--- START ---

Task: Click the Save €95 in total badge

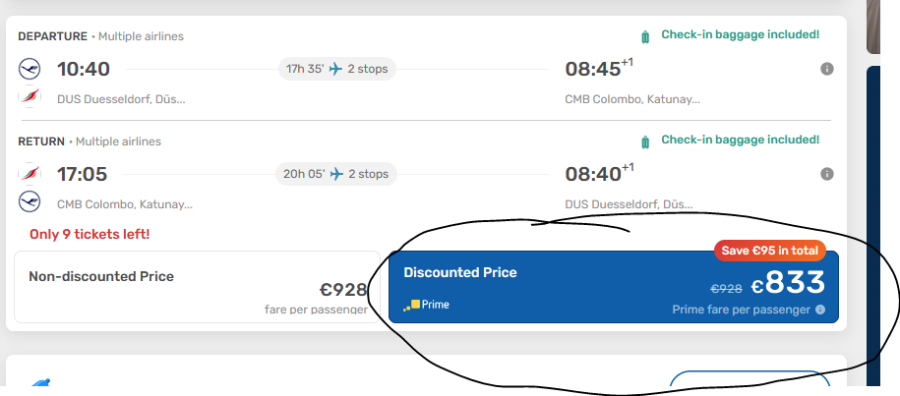Action: click(x=770, y=250)
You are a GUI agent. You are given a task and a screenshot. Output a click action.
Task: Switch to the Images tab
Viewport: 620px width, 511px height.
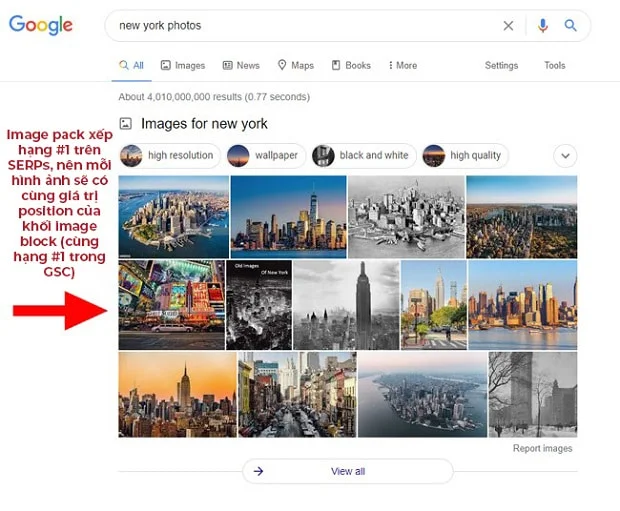point(183,65)
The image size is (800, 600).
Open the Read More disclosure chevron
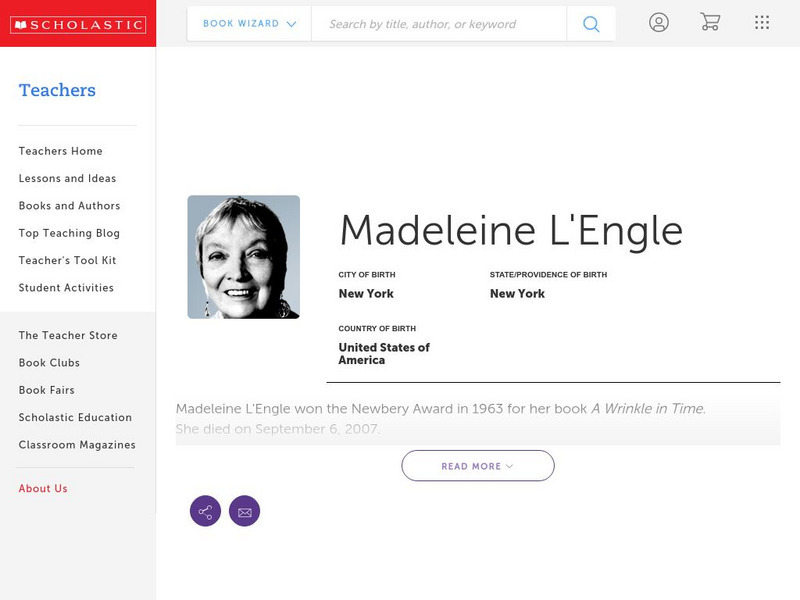click(507, 466)
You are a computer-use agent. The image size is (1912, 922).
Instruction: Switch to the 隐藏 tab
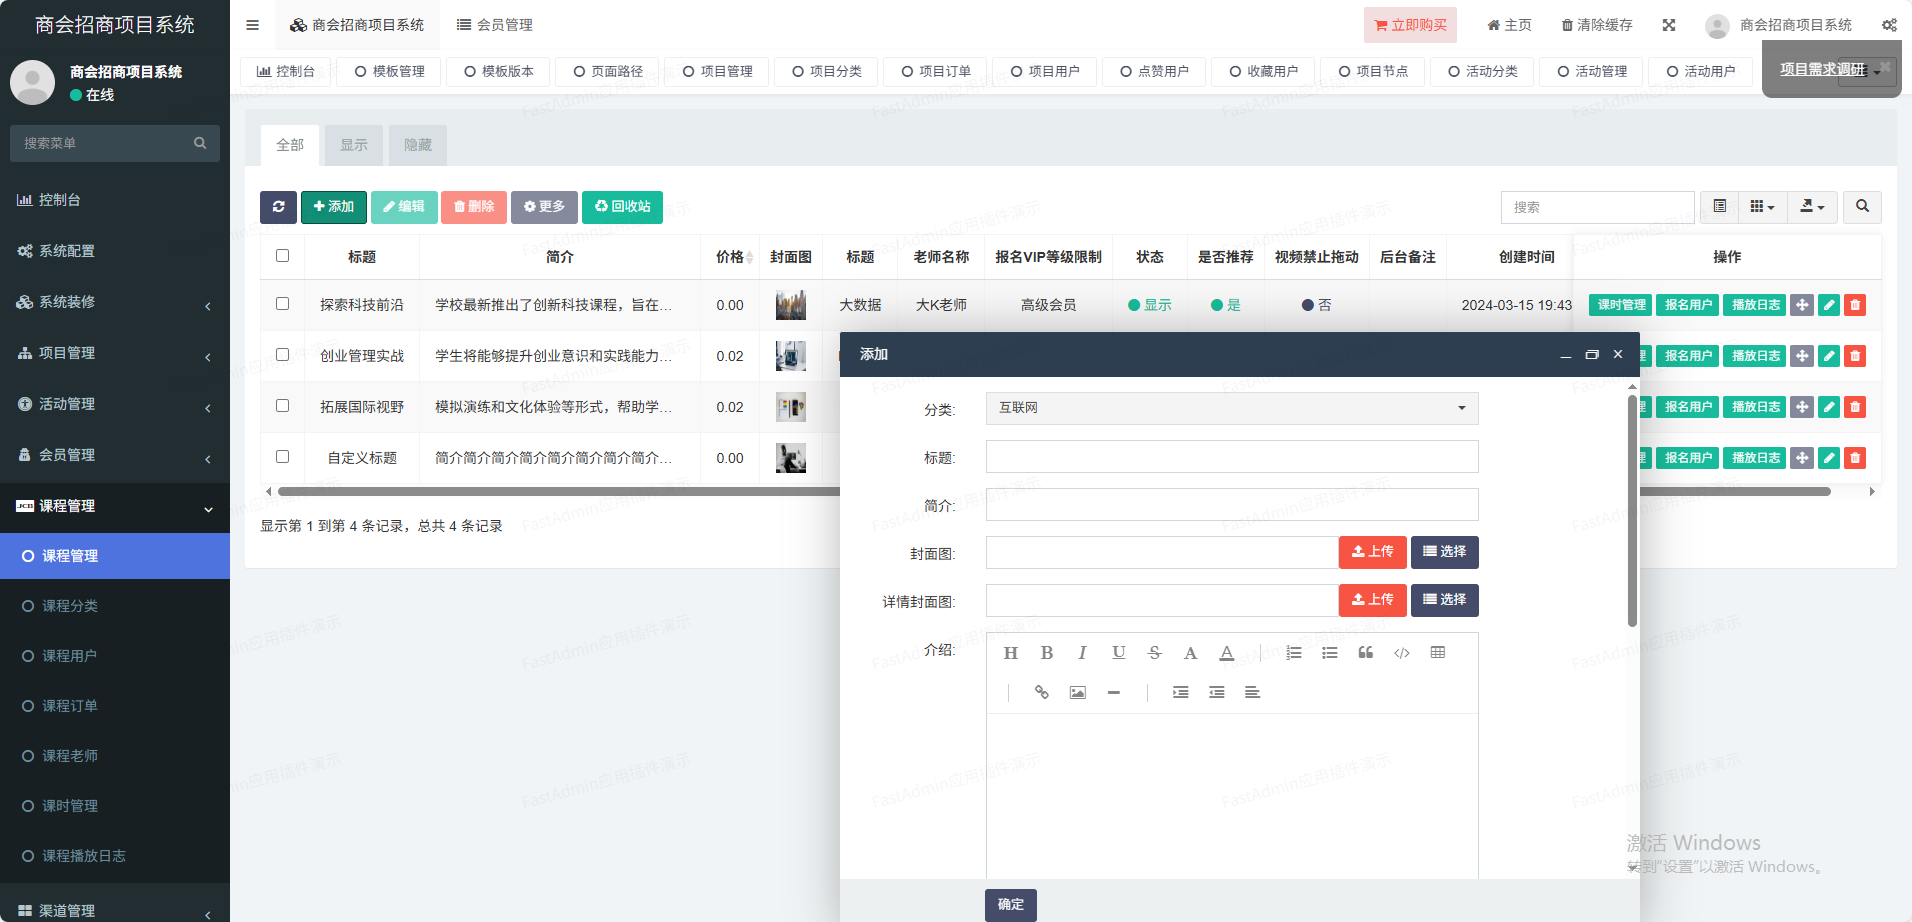tap(417, 145)

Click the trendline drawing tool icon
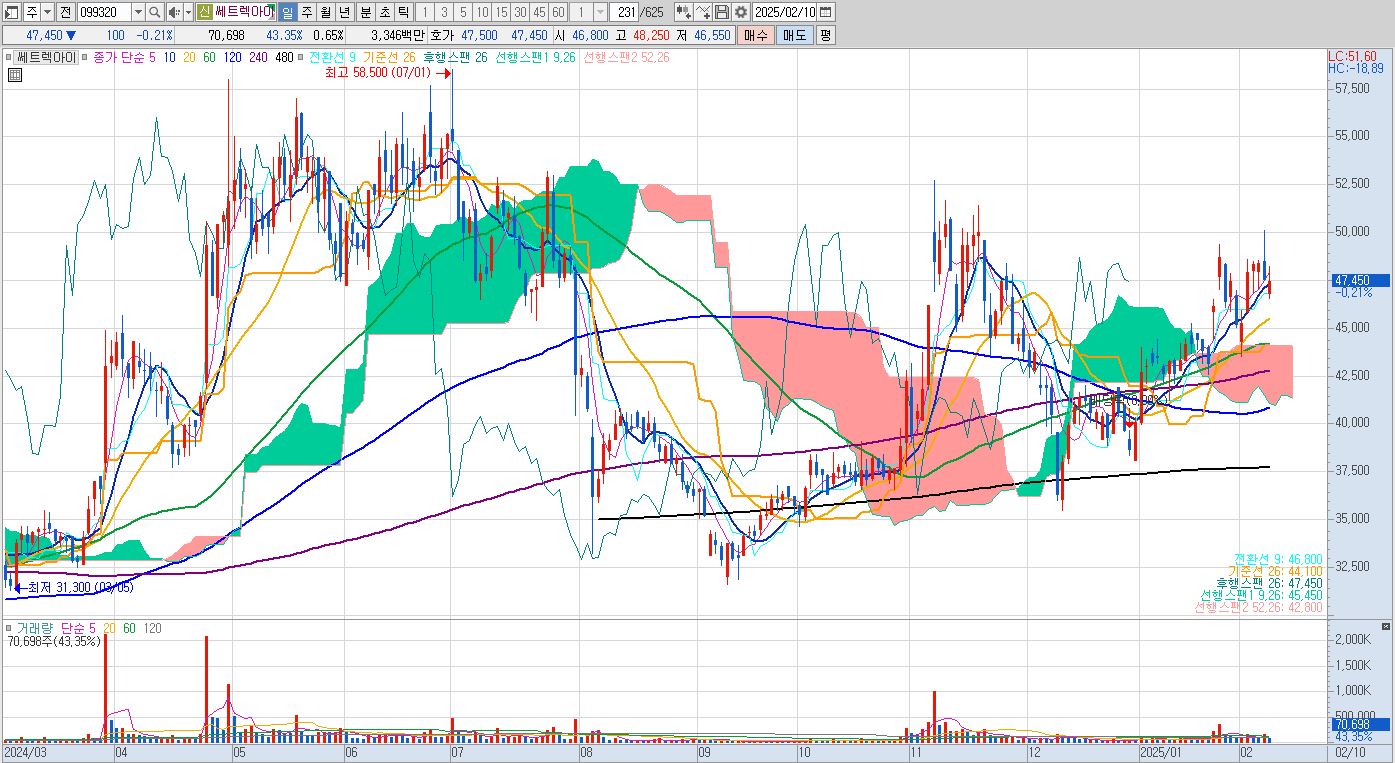click(x=702, y=12)
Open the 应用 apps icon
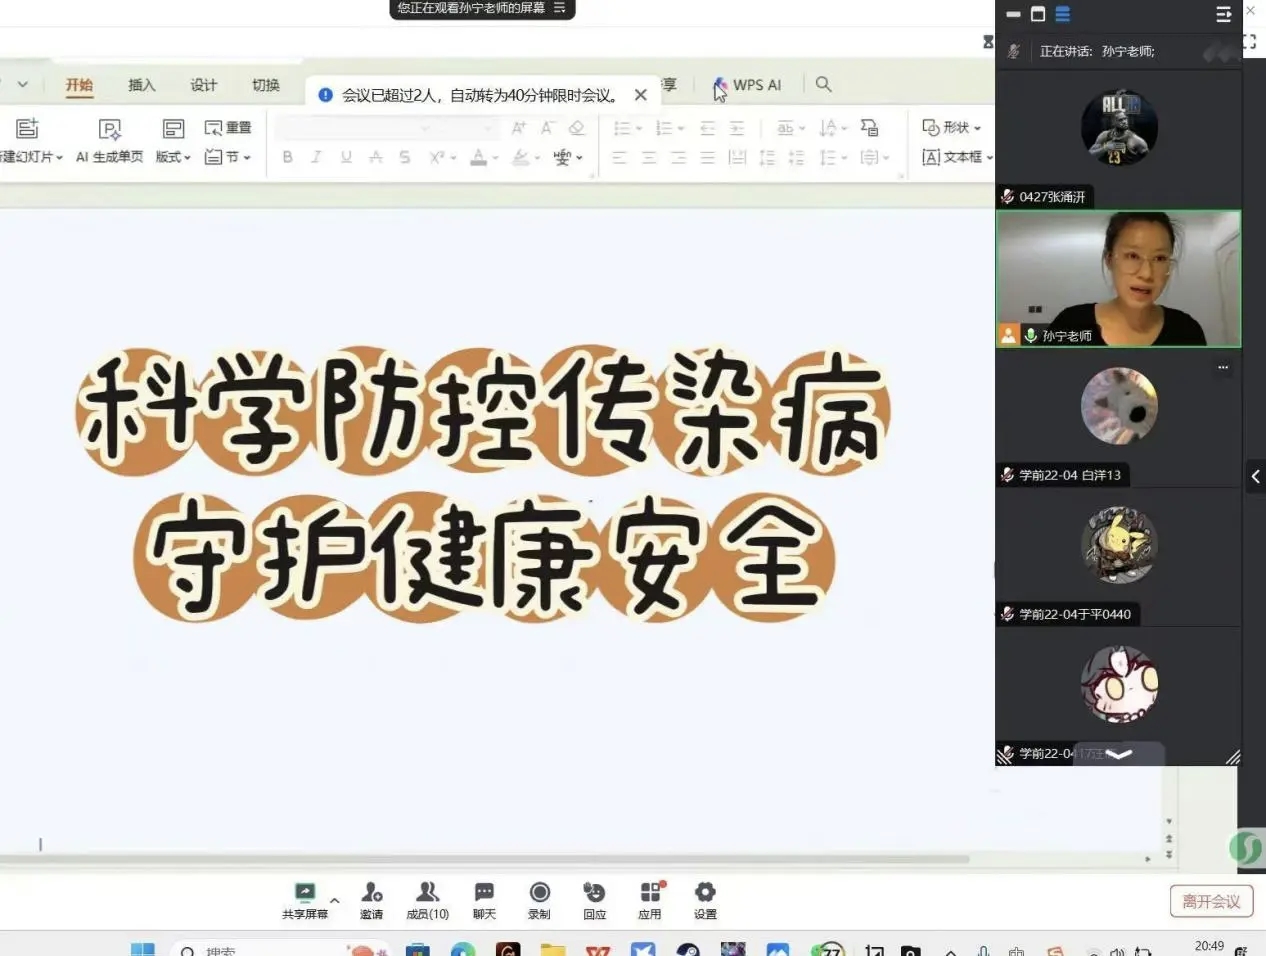 tap(650, 893)
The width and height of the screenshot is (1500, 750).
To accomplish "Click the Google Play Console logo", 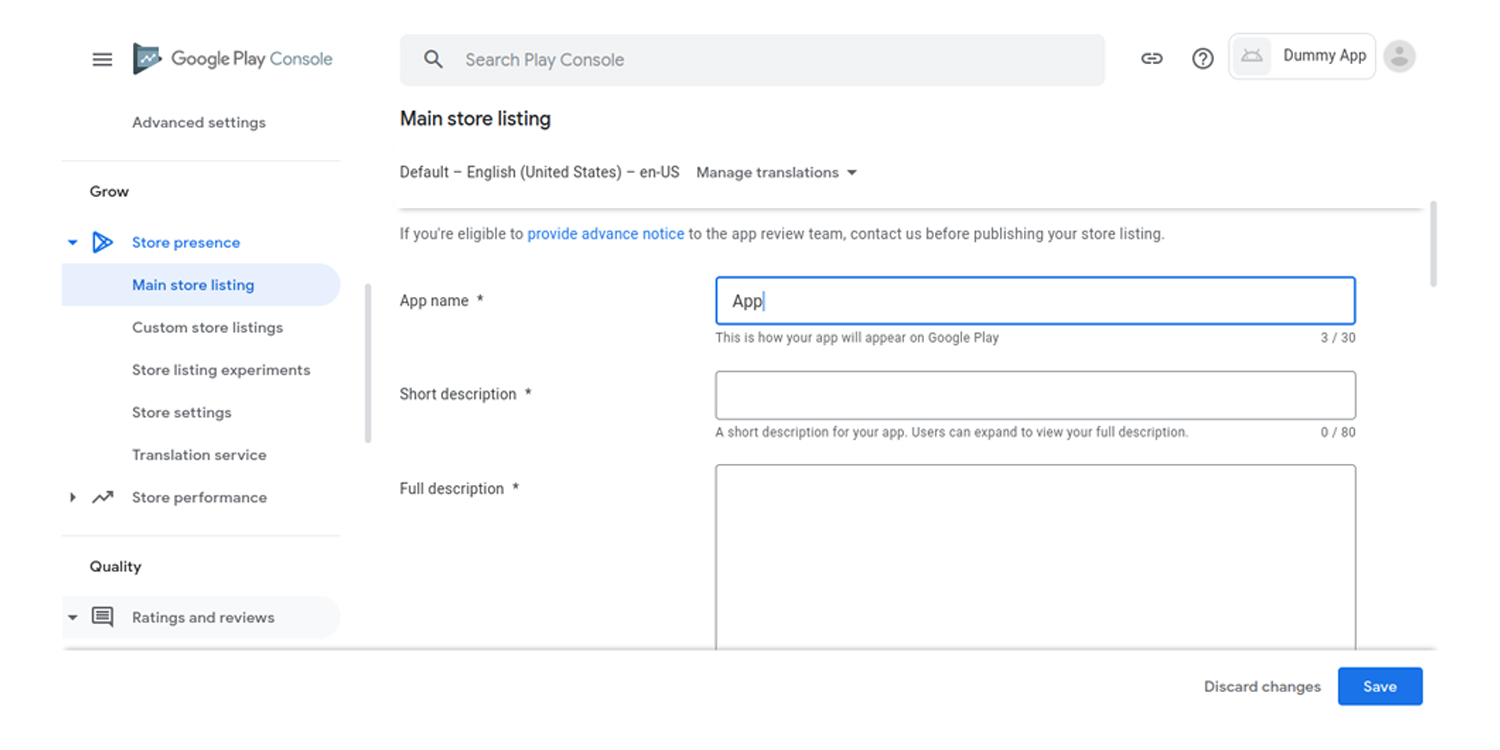I will (233, 59).
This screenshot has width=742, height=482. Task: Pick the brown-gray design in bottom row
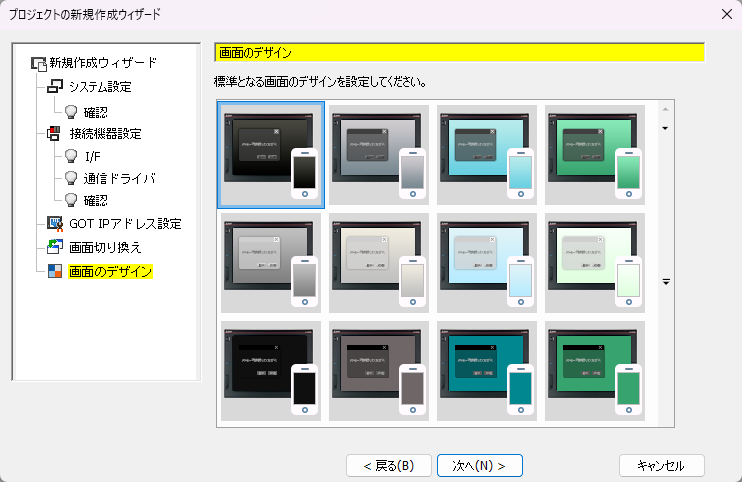pyautogui.click(x=379, y=370)
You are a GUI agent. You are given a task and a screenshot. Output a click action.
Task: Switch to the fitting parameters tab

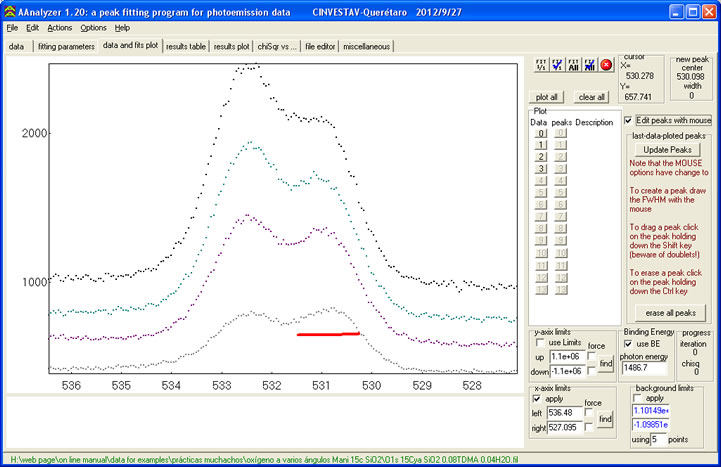tap(65, 46)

--- END ---

(Exercise aim):
Every line that holds the string "size" must be copied from the records above.

(Answer space):
The image size is (800, 600).
You are a computer-use agent. The image size is (1912, 922).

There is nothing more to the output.